• _DIRECTIONS FOR THIS TASK_
Search the material and gather each line with "icon" in it.

• _EXTRACTED ENTRIES_
········
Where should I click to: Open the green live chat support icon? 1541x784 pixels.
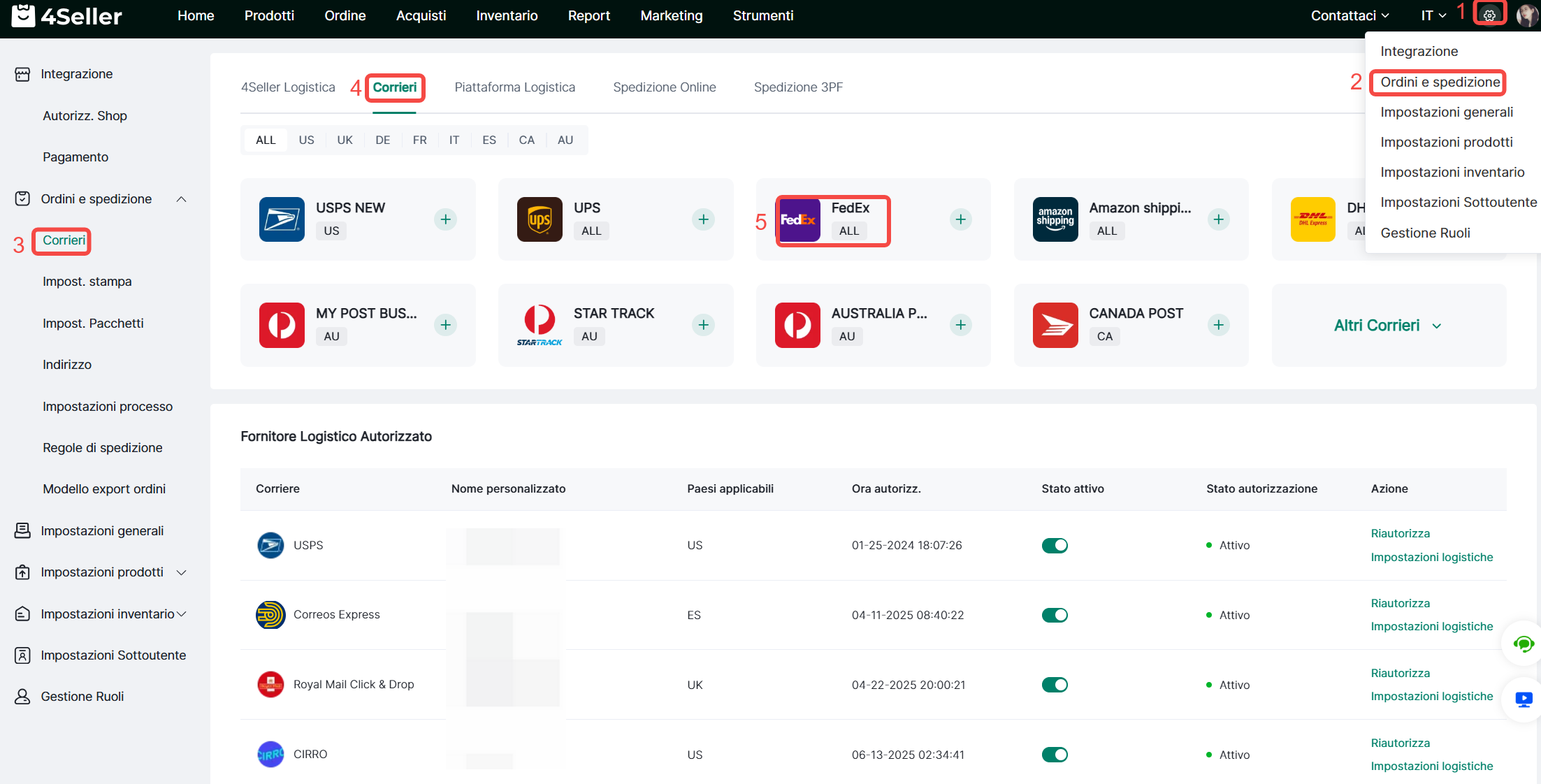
········
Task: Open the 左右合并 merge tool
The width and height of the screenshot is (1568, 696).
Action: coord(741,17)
········
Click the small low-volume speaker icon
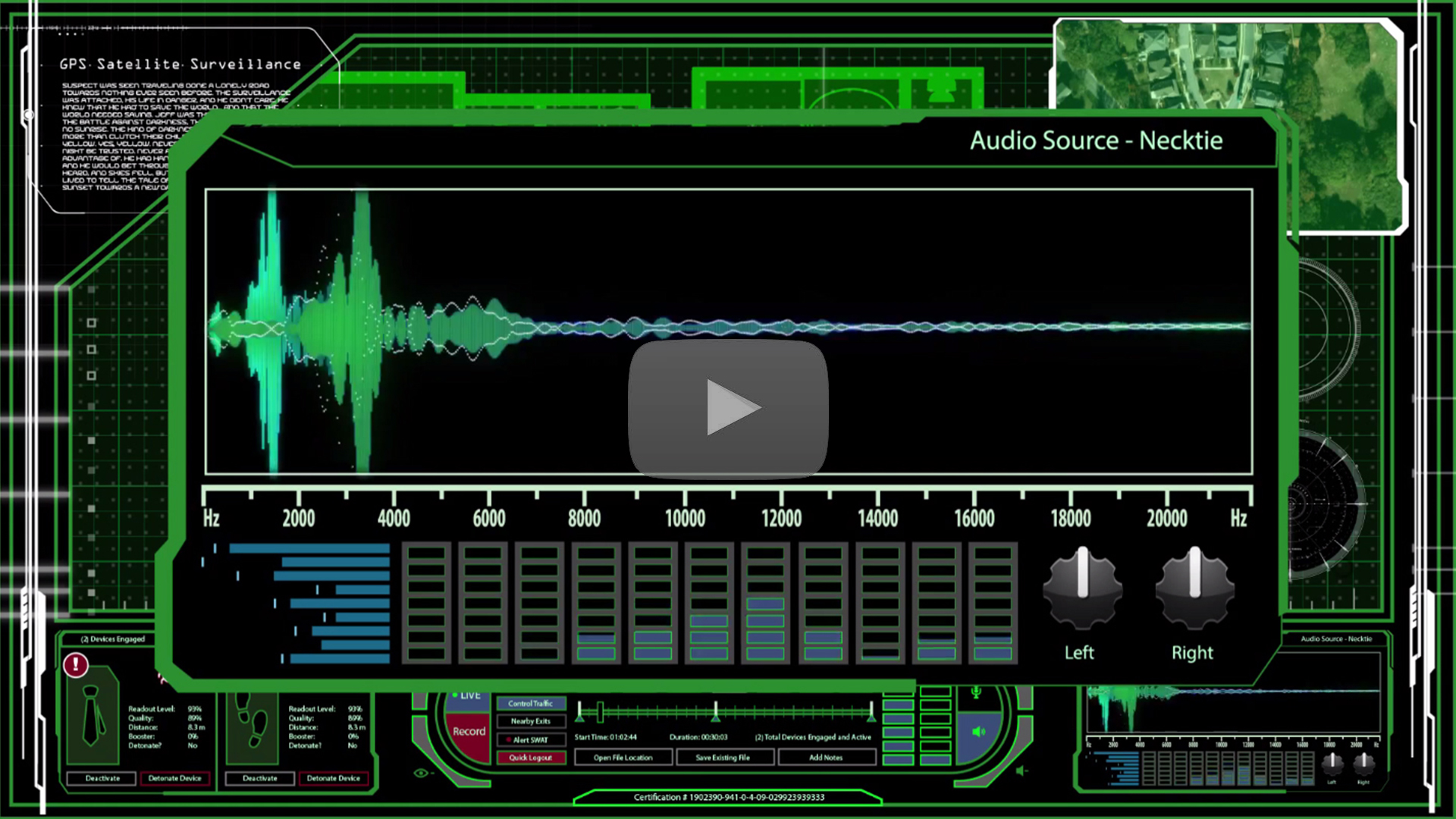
········
• _REPLY TO THE TASK_
Where should I click to: Open the green live chat support icon? 1541x784 pixels.
Click the small low-volume speaker icon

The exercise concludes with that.